Doniesienia z ostatnich 5 dni w promieniu 40km od pierwszego na liście

piątek 2.KWI 2021
Stanisław
doniesień: 100 / 19🏆
(5/h) Dziś plan był prosty: jadę do nieznanego mi lasu z przewagą świerku (rzadkość na Wysoczyźnie Elbląskiej) poszukać szyszkówki świerkowej, której nigdy wcześniej nie znalazłem (bo i nie szukałem). Plan zasadniczo się powiódł - znalazłem pojedyncze grupki (po 2-5 szt.) szyszkówki, łącznie całe 17 (!) sztuk grzybków o średnicy ok. 2 cm. Po drodze w lesie mieszanym (buk, jawor, brzoza i czarny bez w podszycie) kilka stanowisk uszaków bzowych (zebranych ponad 25), które zawsze chętnie przygarnę, bo lubię jako dodatek, a świetnie się przechowują zasuszone.

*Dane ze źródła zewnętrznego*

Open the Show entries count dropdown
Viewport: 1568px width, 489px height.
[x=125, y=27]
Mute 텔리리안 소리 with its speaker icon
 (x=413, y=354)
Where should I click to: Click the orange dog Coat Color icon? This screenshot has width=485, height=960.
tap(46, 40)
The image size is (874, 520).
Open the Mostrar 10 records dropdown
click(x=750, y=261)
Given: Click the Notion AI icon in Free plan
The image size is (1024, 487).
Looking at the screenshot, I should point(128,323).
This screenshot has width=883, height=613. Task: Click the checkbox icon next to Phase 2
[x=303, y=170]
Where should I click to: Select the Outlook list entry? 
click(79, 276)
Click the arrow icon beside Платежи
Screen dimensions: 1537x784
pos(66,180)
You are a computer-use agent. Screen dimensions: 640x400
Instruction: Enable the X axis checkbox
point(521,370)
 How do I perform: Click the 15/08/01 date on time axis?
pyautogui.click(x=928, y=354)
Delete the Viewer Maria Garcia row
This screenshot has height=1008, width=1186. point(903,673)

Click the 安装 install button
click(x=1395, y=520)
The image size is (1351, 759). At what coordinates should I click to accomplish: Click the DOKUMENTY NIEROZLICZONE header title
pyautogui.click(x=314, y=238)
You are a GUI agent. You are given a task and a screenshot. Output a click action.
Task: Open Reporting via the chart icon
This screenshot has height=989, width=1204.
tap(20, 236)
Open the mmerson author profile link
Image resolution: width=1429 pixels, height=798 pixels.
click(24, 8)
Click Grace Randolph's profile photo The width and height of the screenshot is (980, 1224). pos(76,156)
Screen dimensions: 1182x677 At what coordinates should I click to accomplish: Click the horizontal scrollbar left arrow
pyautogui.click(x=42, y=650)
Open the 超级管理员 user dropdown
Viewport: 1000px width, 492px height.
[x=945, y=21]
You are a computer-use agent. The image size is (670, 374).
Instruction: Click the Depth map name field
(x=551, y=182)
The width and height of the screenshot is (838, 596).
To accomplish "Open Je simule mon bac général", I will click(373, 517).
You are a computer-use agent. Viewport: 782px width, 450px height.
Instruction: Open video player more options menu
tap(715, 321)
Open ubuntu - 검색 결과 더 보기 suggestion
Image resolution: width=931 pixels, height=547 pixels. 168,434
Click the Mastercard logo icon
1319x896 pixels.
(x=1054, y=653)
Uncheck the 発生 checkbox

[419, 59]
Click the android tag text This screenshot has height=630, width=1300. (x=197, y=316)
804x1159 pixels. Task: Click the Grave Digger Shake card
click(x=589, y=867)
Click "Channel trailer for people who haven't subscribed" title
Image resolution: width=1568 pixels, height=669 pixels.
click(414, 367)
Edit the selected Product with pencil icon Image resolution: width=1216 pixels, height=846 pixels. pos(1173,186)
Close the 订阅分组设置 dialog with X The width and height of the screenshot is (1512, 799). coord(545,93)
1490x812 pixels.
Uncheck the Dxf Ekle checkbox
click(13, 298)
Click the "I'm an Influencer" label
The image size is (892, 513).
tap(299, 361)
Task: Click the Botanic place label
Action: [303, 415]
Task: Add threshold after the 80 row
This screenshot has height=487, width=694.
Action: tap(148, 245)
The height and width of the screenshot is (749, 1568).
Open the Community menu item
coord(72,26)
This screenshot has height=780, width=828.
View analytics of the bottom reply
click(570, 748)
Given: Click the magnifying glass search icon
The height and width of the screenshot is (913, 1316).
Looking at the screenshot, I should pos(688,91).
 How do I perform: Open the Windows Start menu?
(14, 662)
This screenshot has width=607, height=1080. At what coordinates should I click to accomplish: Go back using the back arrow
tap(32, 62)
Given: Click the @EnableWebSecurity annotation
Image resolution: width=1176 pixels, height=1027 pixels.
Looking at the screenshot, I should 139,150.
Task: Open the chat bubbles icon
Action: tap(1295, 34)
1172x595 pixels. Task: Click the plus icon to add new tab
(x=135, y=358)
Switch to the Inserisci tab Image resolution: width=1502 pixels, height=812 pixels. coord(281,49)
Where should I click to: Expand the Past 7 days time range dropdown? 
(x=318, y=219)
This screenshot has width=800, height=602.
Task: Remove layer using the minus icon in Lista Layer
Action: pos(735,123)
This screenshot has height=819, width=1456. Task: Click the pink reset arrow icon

... szerzej o tym grzybobraniu ... Po ponad trzech miesiącach łażenia zazwyczaj po łęgach i krzakach przyjemnie było pójść do "prawdziwego", świetlistego lasu, bez konieczności przedzierania się przez chaszcze i brodzenia w błocie. Spodziewałem się znaleźć więcej szyszkówek - świerkowych szyszek były całe masy, ale grzybów pojedyncze sztuki. Prawie wszystkie rosły - inaczej niż sobie wyobrażałem - pozornie na glebie, dopiero po zagłębieniu palca w ściółce potwierdzało się, że grzyb wyrasta z resztek szyszki. Zbiór wyszedł całkiem symboliczny (mam nadzieję, że przy tej ilości da się choć poczuć smak), ale jest satysfakcja ze znalezienia i oznaczenia (oby prawidłowo) nowego gatunku jadalnego.